**Recorded data**

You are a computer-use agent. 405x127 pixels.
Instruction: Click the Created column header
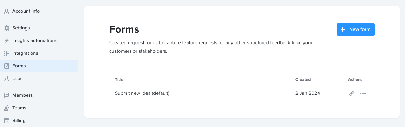tap(303, 80)
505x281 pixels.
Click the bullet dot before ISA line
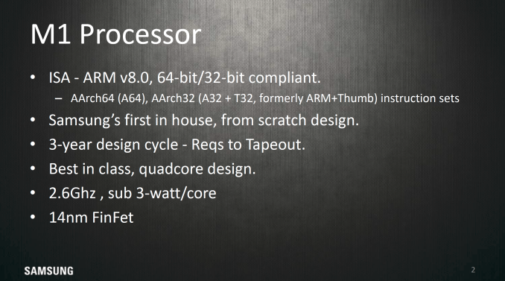point(33,78)
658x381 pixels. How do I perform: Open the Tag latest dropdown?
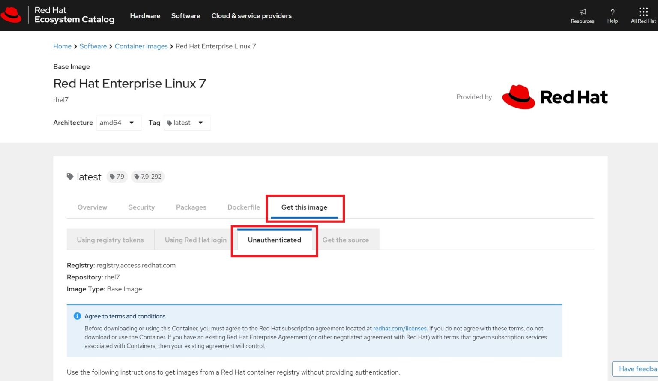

**What you should do**
A single number is the expected reply: the number of lines in the listing that contain the string "pixels".

**Written solution**
3